Interestingly, the study found that male bats were considerably more likely to be killed in collisions than females. Dr Mathews, who is who is also chair of The Mammal Society said: "The males may be forced into less favourable habitats near roads, as females tend to stick together in breeding grounds in prime habitat. "
The study, the first of its kind, has just been published in the academic journal Mammal Review.

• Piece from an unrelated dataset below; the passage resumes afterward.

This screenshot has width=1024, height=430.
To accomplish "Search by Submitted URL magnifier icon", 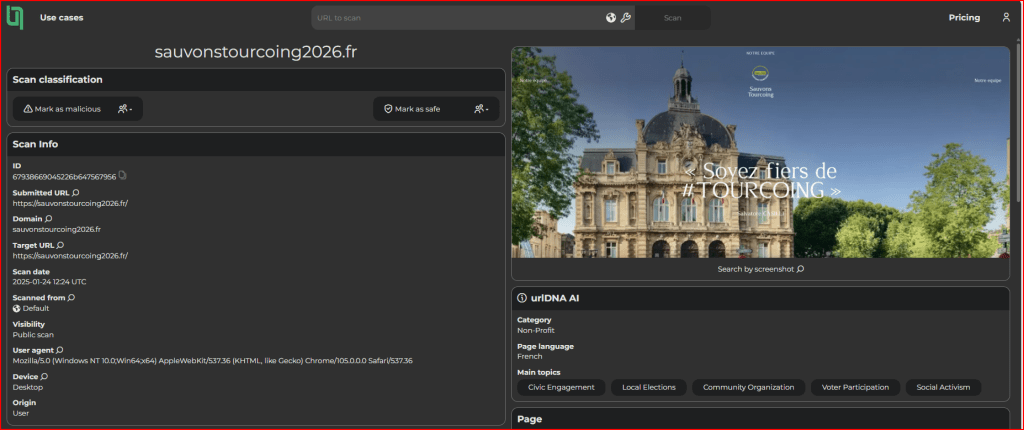I will [76, 192].
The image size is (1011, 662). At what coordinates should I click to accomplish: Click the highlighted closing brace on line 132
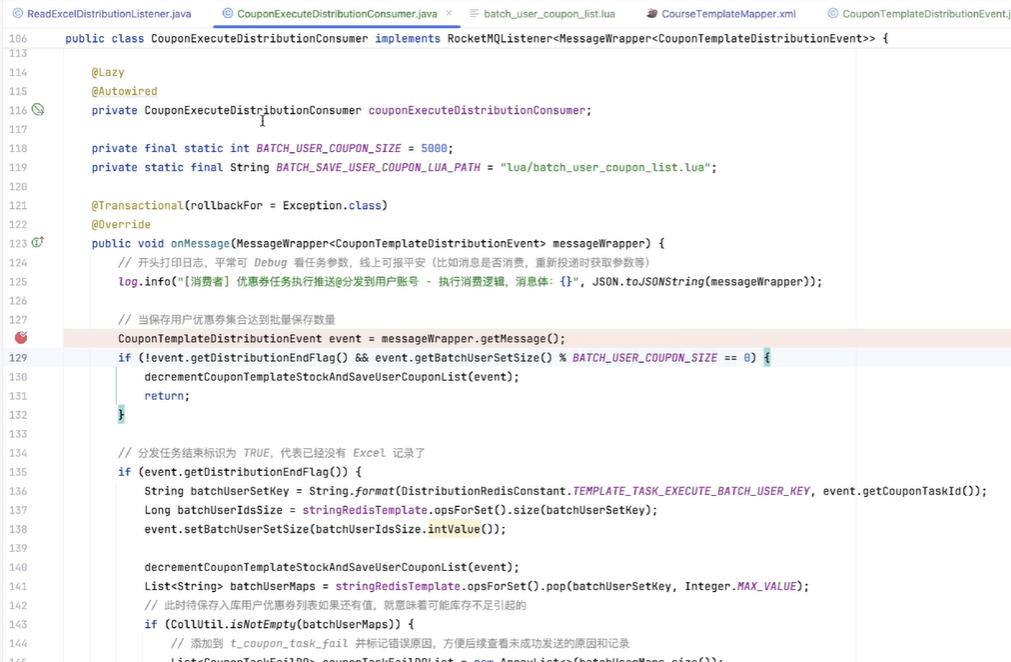click(x=122, y=415)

Dr Mathews said that the findings are particularly pertinent given the rate of new road building planned for the UK. "The UK Government currently has plans in the pipeline to spend more than £15 billion on new roads, including more than 400 miles of new motorway and road-widening schemes," she said. "Across Europe as a whole, an average of 70,000 km [43,500 miles] of new roads are built every year."
Dr Mathews said her research indicates that there is "no cause for complacency" in terms of the protection offered to bats in the UK and Europe. "We need a lot more consistent research on the real effects of road-building on bat populations. It is not enough to spend a lot of money on bat surveys if they are not carried out scientifically and consistently. We need to know a lot more about how roads affect bats. For example, tree lined minor roads posed less of a barrier to the movement of bats, but also increased the risk of collision with vehicles. Closed tree canopies might therefore encourage the bats to fly higher and remain safely out of the path of oncoming traffic. For major roads, wide green bridges and underpasses at points previously identified as commuting routes may be required."
"Roads and Bats, a meta-analysis and review of the evidence on vehicle collisions and barrier effects" by Amy Grace Fensome and Fiona Mathews, published in Mammal Review May 29, 2016.